Directions ->
Everything in the records must be copied exactly, apart from the pictures.

Supplied entries ->
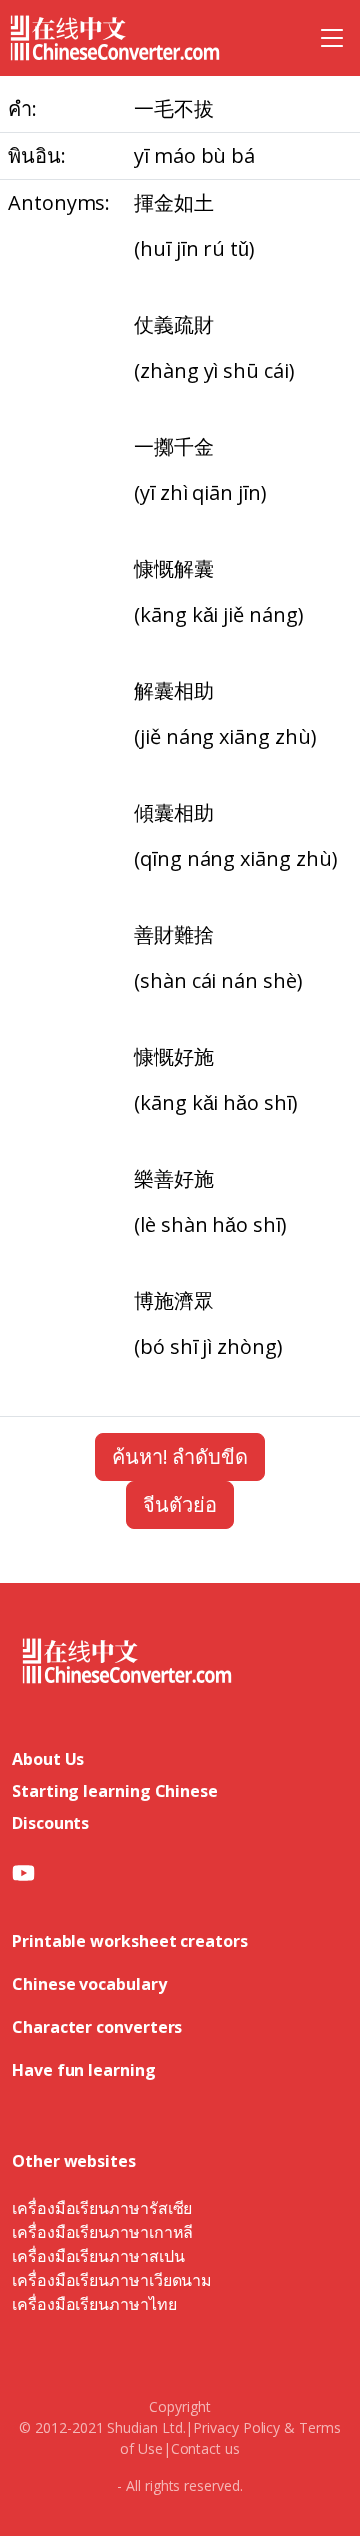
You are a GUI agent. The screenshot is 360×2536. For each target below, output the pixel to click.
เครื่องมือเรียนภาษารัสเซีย (102, 2208)
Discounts (50, 1823)
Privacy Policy (236, 2427)
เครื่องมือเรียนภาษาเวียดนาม (112, 2280)
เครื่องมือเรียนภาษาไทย (94, 2304)
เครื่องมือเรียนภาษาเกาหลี (102, 2232)
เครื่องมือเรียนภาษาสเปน (98, 2256)
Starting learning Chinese (115, 1791)
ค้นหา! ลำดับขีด (180, 1456)
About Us (48, 1759)
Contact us (205, 2448)
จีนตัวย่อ (180, 1504)
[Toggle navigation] (332, 38)
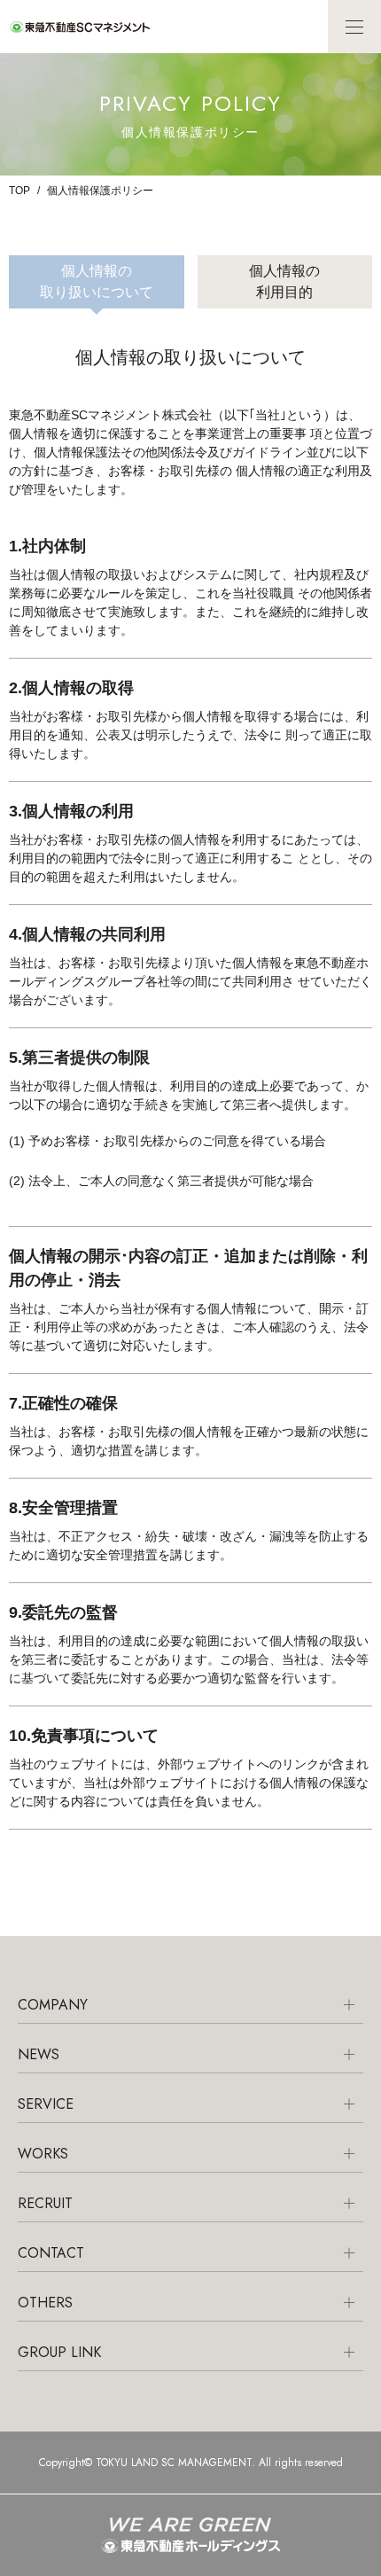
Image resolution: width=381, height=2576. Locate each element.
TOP (19, 190)
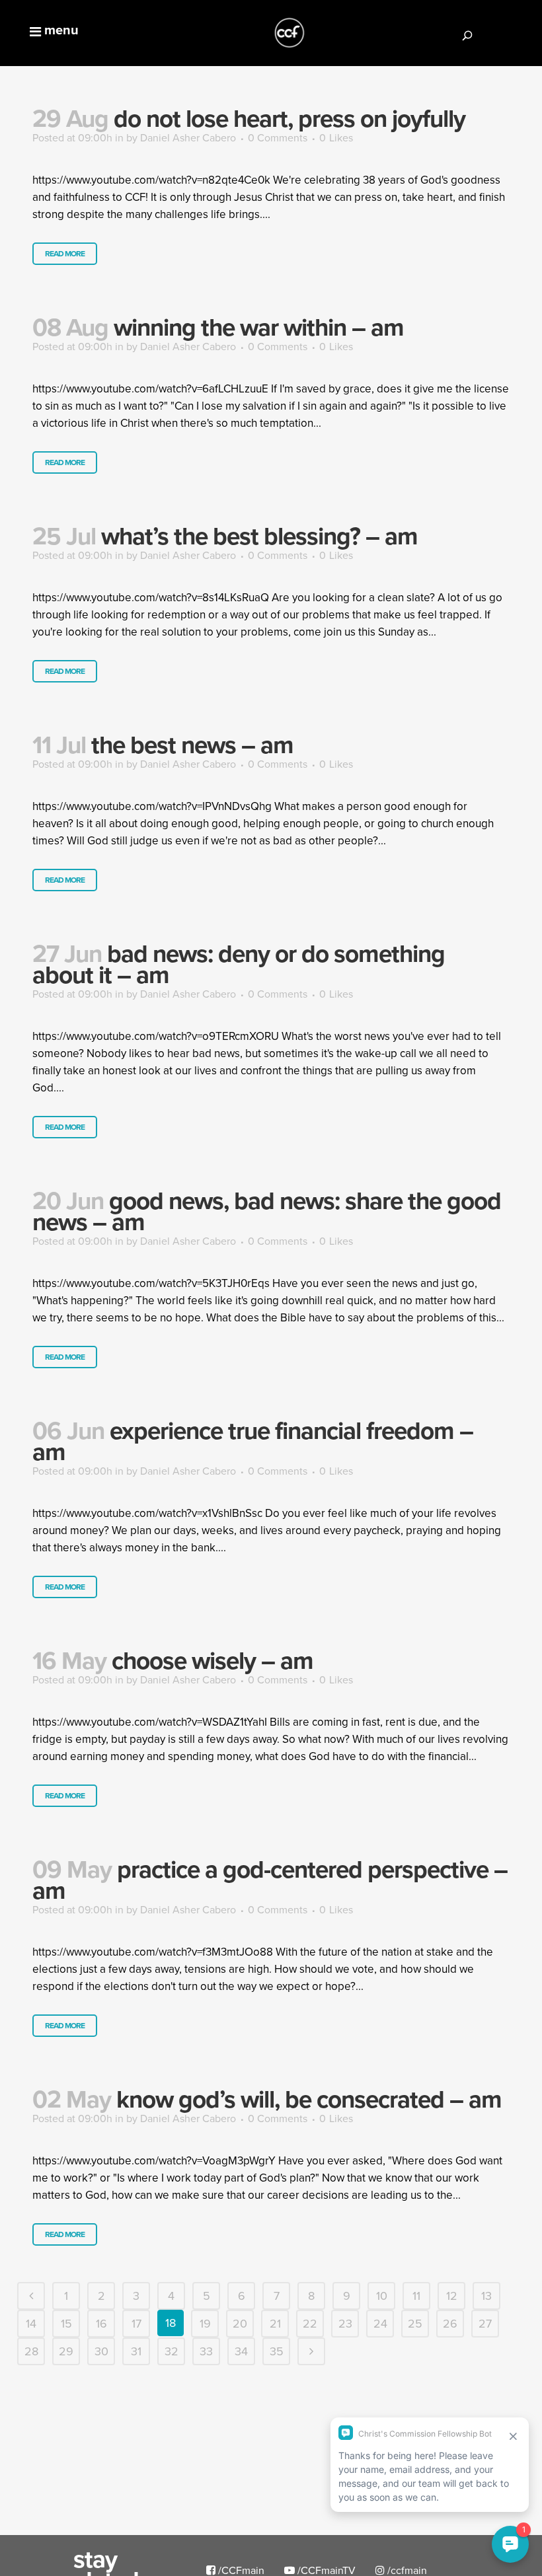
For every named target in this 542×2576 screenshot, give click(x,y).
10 (381, 2295)
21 (275, 2323)
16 (101, 2323)
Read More (65, 253)
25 (415, 2323)
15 (66, 2323)
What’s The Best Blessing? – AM (259, 536)
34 (241, 2351)
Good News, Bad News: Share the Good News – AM (266, 1211)
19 (205, 2323)
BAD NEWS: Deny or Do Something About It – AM (238, 964)
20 (240, 2323)
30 (101, 2351)
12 (451, 2295)
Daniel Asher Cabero (188, 137)
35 (277, 2351)
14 (31, 2323)
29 (66, 2351)
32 (171, 2351)
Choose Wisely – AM (212, 1660)
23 (345, 2323)
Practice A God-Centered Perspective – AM (270, 1879)
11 (416, 2295)
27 (485, 2323)
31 (136, 2351)
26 (450, 2323)
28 (31, 2351)
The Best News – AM (192, 744)
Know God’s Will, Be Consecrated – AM (309, 2099)
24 (380, 2323)
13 (486, 2295)
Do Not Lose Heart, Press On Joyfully (289, 118)
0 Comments (277, 137)
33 (206, 2351)
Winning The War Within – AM (259, 327)
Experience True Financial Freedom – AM (252, 1441)
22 (310, 2323)
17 (136, 2323)
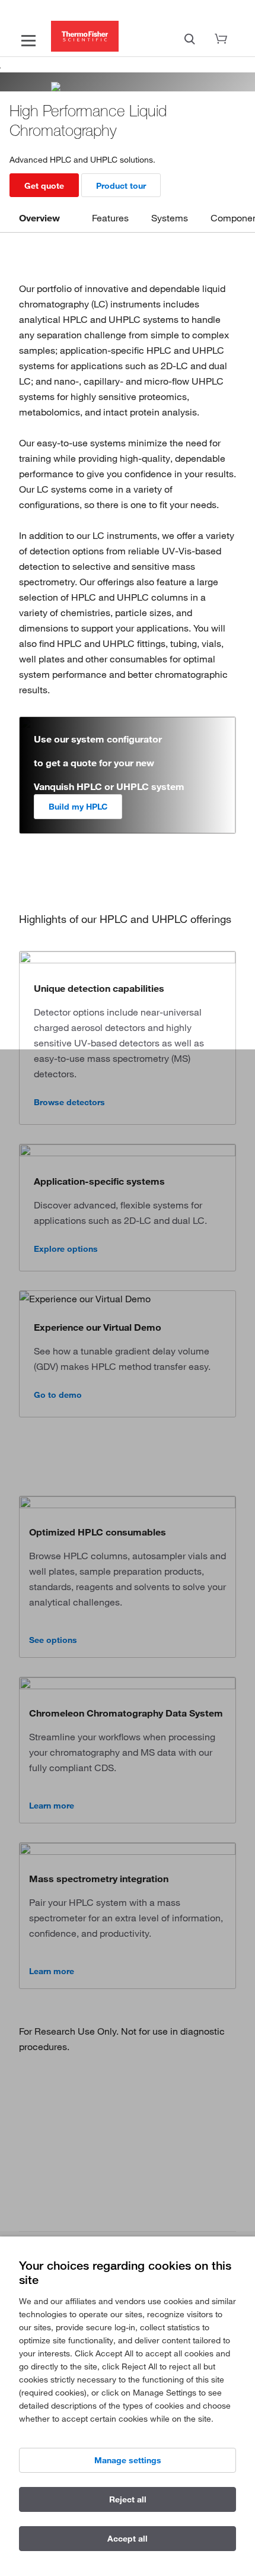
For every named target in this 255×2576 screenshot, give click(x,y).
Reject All (127, 2499)
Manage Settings (127, 2460)
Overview (39, 218)
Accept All (127, 2538)
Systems (169, 218)
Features (110, 218)
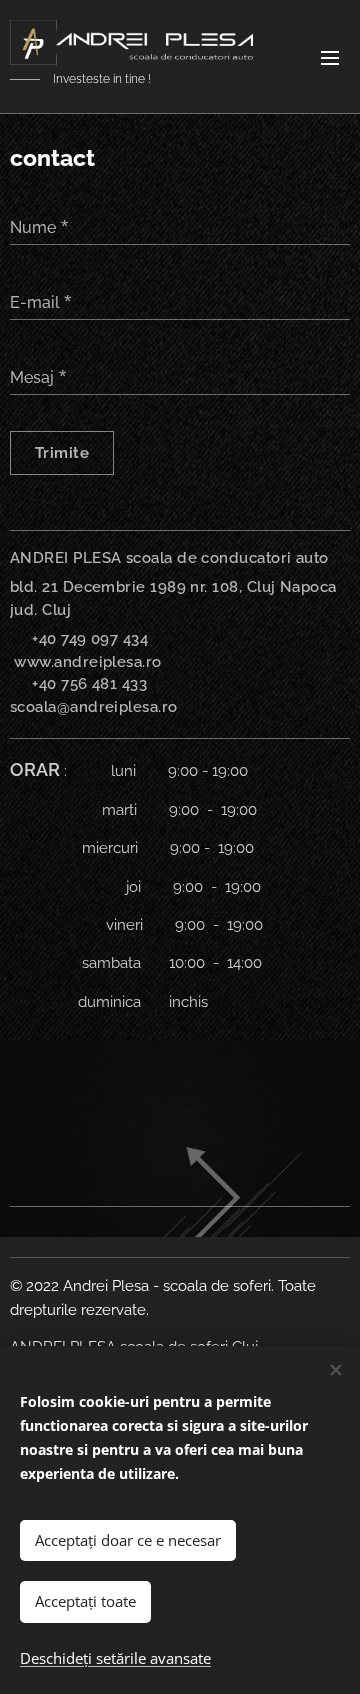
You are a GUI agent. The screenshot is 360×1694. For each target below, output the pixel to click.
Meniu (330, 57)
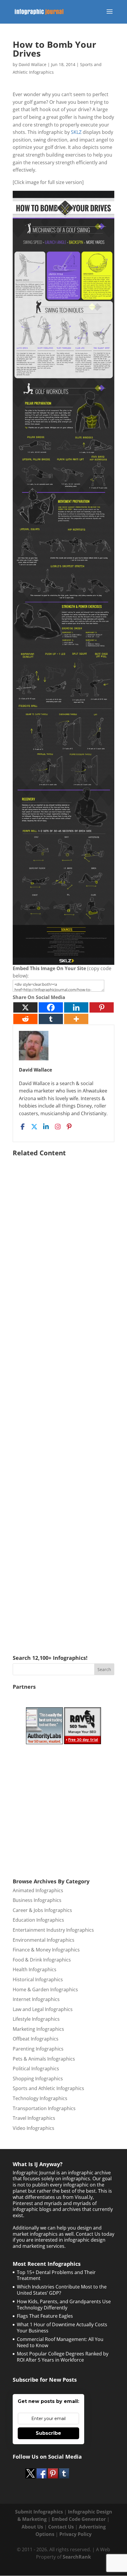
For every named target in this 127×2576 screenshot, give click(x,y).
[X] (25, 1007)
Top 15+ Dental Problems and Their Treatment (56, 2275)
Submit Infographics (39, 2511)
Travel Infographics (34, 2118)
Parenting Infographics (38, 2049)
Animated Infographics (38, 1890)
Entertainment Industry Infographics (53, 1930)
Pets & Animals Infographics (44, 2059)
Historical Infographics (38, 1979)
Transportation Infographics (44, 2108)
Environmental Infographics (43, 1940)
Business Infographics (37, 1900)
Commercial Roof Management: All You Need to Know (60, 2342)
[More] (76, 1019)
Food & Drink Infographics (42, 1959)
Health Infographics (34, 1969)
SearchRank (77, 2557)
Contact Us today (95, 2234)
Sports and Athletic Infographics (48, 2088)
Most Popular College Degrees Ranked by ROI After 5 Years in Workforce (62, 2356)
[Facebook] (51, 1007)
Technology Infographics (40, 2098)
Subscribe (48, 2433)
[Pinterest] (101, 1007)
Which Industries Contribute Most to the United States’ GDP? (62, 2289)
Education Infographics (38, 1920)
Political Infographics (36, 2068)
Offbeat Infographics (35, 2039)
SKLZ (76, 132)
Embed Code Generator (79, 2519)
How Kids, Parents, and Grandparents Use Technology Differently (64, 2304)
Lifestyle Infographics (36, 2019)
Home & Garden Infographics (45, 1989)
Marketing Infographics (38, 2029)
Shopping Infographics (38, 2078)
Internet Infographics (36, 1999)
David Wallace (32, 64)
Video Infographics (33, 2128)
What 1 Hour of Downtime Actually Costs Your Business (62, 2327)
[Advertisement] (63, 1397)
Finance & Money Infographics (46, 1949)
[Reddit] (25, 1019)
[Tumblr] (51, 1019)
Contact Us (61, 2527)
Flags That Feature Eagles (45, 2316)
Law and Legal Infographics (43, 2009)
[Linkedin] (76, 1007)
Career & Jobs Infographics (42, 1910)
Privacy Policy (75, 2534)
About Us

Response ->
You are a GUI agent. The screenshot is 360×2536. For each target below, output the pixel to click.
เครื่องมือเรียนภาษารัสเซีย (102, 2208)
Discounts (50, 1823)
Privacy Policy (236, 2427)
เครื่องมือเรียนภาษาเวียดนาม (112, 2280)
เครื่องมือเรียนภาษาไทย (94, 2304)
เครื่องมือเรียนภาษาเกาหลี (102, 2232)
เครื่องมือเรียนภาษาสเปน (98, 2256)
Starting learning Chinese (115, 1791)
ค้นหา! ลำดับขีด (180, 1456)
About Us (48, 1759)
Contact us (205, 2448)
จีนตัวย่อ (180, 1504)
[Toggle navigation] (332, 38)
Image resolution: width=381, height=2576. Locate each element.
TOP (19, 190)
For every named target in this 542×2576 screenshot, give click(x,y).
10 (381, 2295)
21 (275, 2323)
16 (101, 2323)
Read More (65, 253)
25 (415, 2323)
15 (66, 2323)
What’s The Best Blessing? – AM (259, 536)
34 (241, 2351)
Good News, Bad News: Share the Good News – AM (266, 1211)
19 (205, 2323)
BAD NEWS: Deny or Do Something About It – AM (238, 964)
20 (240, 2323)
30 (101, 2351)
12 (451, 2295)
Daniel Asher Cabero (188, 137)
35 (277, 2351)
14 (31, 2323)
29 (66, 2351)
32 (171, 2351)
Choose Wisely – AM (212, 1660)
23 (345, 2323)
Practice A God-Centered Perspective – AM (270, 1879)
11 (416, 2295)
27 (485, 2323)
31 (136, 2351)
26 (450, 2323)
28 (31, 2351)
The Best News – AM (192, 744)
Know God’s Will, Be Consecrated – AM (309, 2099)
24 (380, 2323)
13 (486, 2295)
Do Not Lose Heart, Press On Joyfully (289, 118)
0 Comments (277, 137)
33 (206, 2351)
Winning The War Within – AM (259, 327)
Experience True Financial Freedom – AM (252, 1441)
22 (310, 2323)
17 (136, 2323)
For every named target in this 255×2576 screenshot, give click(x,y).
Reject All (127, 2499)
Manage Settings (127, 2460)
Overview (39, 218)
Accept All (127, 2538)
Systems (169, 218)
Features (110, 218)
You are a GUI agent. The screenshot is 360×1694. For each target below, output the pixel to click.
Meniu (330, 57)
For every named target in this 127×2576 screenshot, give click(x,y).
[X] (25, 1007)
Top 15+ Dental Problems and Their Treatment (56, 2275)
Submit Infographics (39, 2511)
Travel Infographics (34, 2118)
Parenting Infographics (38, 2049)
Animated Infographics (38, 1890)
Entertainment Industry Infographics (53, 1930)
Pets & Animals Infographics (44, 2059)
Historical Infographics (38, 1979)
Transportation Infographics (44, 2108)
Environmental Infographics (43, 1940)
Business Infographics (37, 1900)
Commercial Roof Management: All You Need to Know (60, 2342)
[More] (76, 1019)
Food & Drink Infographics (42, 1959)
Health Infographics (34, 1969)
SearchRank (77, 2557)
Contact Us today (95, 2234)
Sports and Athletic Infographics (48, 2088)
Most Popular College Degrees Ranked by ROI After 5 Years in Workforce (62, 2356)
[Facebook] (51, 1007)
Technology Infographics (40, 2098)
Subscribe (48, 2433)
[Pinterest] (101, 1007)
Which Industries Contribute Most to the United States’ GDP? (62, 2289)
Education Infographics (38, 1920)
Political Infographics (36, 2068)
Offbeat Infographics (35, 2039)
SKLZ (76, 132)
Embed Code Generator (79, 2519)
How Kids, Parents, and Grandparents Use Technology Differently (64, 2304)
Lifestyle Infographics (36, 2019)
Home & Garden Infographics (45, 1989)
Marketing Infographics (38, 2029)
Shopping Infographics (38, 2078)
Internet Infographics (36, 1999)
David Wallace (32, 64)
Video Infographics (33, 2128)
What 1 Hour of Downtime Actually Costs Your Business (62, 2327)
[Advertisement] (63, 1397)
Finance & Money Infographics (46, 1949)
[Reddit] (25, 1019)
[Tumblr] (51, 1019)
Contact Us (61, 2527)
Flags That Feature Eagles (45, 2316)
Law and Legal Infographics (43, 2009)
[Linkedin] (76, 1007)
Career & Jobs Infographics (42, 1910)
Privacy Policy (75, 2534)
About Us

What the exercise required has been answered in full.